* AIM OF THE EXERCISE *
Output the data in full and exactly as presented.

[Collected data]

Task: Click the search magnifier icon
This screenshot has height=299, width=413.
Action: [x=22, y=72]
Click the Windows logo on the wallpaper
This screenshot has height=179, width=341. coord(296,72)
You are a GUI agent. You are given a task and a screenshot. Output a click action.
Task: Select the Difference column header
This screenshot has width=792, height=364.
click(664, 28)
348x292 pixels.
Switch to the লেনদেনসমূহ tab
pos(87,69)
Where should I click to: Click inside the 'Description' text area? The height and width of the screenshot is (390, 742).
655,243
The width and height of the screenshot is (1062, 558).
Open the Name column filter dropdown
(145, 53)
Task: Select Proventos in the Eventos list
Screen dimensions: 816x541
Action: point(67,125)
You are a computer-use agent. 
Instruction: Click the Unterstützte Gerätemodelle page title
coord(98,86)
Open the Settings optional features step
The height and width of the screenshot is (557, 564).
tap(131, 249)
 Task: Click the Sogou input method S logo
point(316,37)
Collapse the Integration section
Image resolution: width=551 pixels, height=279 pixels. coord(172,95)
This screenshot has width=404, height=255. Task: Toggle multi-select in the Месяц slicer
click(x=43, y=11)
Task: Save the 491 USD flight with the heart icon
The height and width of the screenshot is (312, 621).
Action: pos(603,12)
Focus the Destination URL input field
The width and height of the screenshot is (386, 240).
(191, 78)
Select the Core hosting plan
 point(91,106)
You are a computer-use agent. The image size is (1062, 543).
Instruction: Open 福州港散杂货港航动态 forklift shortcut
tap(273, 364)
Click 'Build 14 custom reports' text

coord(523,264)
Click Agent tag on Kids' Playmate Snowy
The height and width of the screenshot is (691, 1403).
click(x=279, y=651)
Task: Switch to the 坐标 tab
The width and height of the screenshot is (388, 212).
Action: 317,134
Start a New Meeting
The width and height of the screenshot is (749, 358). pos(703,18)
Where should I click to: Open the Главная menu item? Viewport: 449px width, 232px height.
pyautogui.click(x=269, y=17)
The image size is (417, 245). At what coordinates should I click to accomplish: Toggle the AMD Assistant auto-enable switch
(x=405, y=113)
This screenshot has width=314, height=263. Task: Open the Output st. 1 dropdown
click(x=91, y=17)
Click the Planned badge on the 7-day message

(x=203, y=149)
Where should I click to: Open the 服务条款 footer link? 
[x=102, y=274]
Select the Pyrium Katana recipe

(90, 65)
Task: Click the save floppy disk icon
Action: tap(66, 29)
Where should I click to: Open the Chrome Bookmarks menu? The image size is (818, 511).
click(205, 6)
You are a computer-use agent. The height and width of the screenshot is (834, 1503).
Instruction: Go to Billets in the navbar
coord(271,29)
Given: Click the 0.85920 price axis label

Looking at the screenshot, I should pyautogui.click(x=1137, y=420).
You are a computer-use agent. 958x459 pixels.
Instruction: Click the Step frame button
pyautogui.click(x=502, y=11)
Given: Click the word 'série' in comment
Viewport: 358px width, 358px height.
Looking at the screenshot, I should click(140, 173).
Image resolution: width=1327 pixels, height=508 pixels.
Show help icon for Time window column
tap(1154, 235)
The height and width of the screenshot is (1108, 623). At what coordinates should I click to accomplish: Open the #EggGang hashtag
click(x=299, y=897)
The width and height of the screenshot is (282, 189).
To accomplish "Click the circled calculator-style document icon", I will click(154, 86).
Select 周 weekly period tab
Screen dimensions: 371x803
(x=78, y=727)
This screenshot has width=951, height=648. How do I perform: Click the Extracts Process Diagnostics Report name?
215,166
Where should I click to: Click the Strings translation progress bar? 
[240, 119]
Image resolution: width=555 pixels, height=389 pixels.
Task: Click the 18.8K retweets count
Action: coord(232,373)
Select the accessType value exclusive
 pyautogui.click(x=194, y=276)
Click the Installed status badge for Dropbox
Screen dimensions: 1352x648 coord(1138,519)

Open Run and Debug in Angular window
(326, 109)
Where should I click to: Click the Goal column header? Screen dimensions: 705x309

* RESULT OF THIS TASK *
Task: Click the search magnifier icon
This screenshot has height=299, width=413.
Action: [x=22, y=72]
Click the Windows logo on the wallpaper
This screenshot has height=179, width=341. coord(296,72)
You are a GUI agent. You are given a task and a screenshot. Output a click action.
Task: Select the Difference column header
This screenshot has width=792, height=364.
click(664, 28)
348x292 pixels.
Switch to the লেনদেনসমূহ tab
pos(87,69)
Where should I click to: Click inside the 'Description' text area? The height and width of the screenshot is (390, 742).
655,243
The width and height of the screenshot is (1062, 558).
Open the Name column filter dropdown
(145, 53)
Task: Select Proventos in the Eventos list
Screen dimensions: 816x541
Action: point(67,125)
You are a computer-use agent. 
Instruction: Click the Unterstützte Gerätemodelle page title
coord(98,86)
Open the Settings optional features step
The height and width of the screenshot is (557, 564).
tap(131, 249)
 Task: Click the Sogou input method S logo
point(316,37)
Collapse the Integration section
Image resolution: width=551 pixels, height=279 pixels. coord(172,95)
This screenshot has width=404, height=255. Task: Toggle multi-select in the Месяц slicer
click(x=43, y=11)
Task: Save the 491 USD flight with the heart icon
The height and width of the screenshot is (312, 621).
Action: pos(603,12)
Focus the Destination URL input field
The width and height of the screenshot is (386, 240).
(191, 78)
Select the Core hosting plan
 point(91,106)
You are a computer-use agent. The image size is (1062, 543).
Instruction: Open 福州港散杂货港航动态 forklift shortcut
tap(273, 364)
Click 'Build 14 custom reports' text

coord(523,264)
Click Agent tag on Kids' Playmate Snowy
The height and width of the screenshot is (691, 1403).
click(x=279, y=651)
Task: Switch to the 坐标 tab
The width and height of the screenshot is (388, 212).
Action: 317,134
Start a New Meeting
The width and height of the screenshot is (749, 358). pos(703,18)
Where should I click to: Open the Главная menu item? Viewport: 449px width, 232px height.
pyautogui.click(x=269, y=17)
The image size is (417, 245). At what coordinates should I click to accomplish: Toggle the AMD Assistant auto-enable switch
(x=405, y=113)
This screenshot has width=314, height=263. Task: Open the Output st. 1 dropdown
click(x=91, y=17)
Click the Planned badge on the 7-day message

(x=203, y=149)
Where should I click to: Open the 服务条款 footer link? 
[x=102, y=274]
Select the Pyrium Katana recipe

(90, 65)
Task: Click the save floppy disk icon
Action: tap(66, 29)
Where should I click to: Open the Chrome Bookmarks menu? The image size is (818, 511).
click(205, 6)
You are a computer-use agent. The height and width of the screenshot is (834, 1503).
Instruction: Go to Billets in the navbar
coord(271,29)
Given: Click the 0.85920 price axis label

Looking at the screenshot, I should pyautogui.click(x=1137, y=420).
You are a computer-use agent. 958x459 pixels.
Instruction: Click the Step frame button
pyautogui.click(x=502, y=11)
Given: Click the word 'série' in comment
Viewport: 358px width, 358px height.
Looking at the screenshot, I should click(140, 173).
Image resolution: width=1327 pixels, height=508 pixels.
Show help icon for Time window column
tap(1154, 235)
The height and width of the screenshot is (1108, 623). At what coordinates should I click to accomplish: Open the #EggGang hashtag
click(x=299, y=897)
The width and height of the screenshot is (282, 189).
To accomplish "Click the circled calculator-style document icon", I will click(154, 86).
Select 周 weekly period tab
Screen dimensions: 371x803
(x=78, y=727)
This screenshot has width=951, height=648. How do I perform: Click the Extracts Process Diagnostics Report name?
215,166
Where should I click to: Click the Strings translation progress bar? 
[240, 119]
Image resolution: width=555 pixels, height=389 pixels.
Task: Click the 18.8K retweets count
Action: coord(232,373)
Select the accessType value exclusive
 pyautogui.click(x=194, y=276)
Click the Installed status badge for Dropbox
Screen dimensions: 1352x648 coord(1138,519)

Open Run and Debug in Angular window
(326, 109)
Where should I click to: Click the Goal column header? Screen dimensions: 705x309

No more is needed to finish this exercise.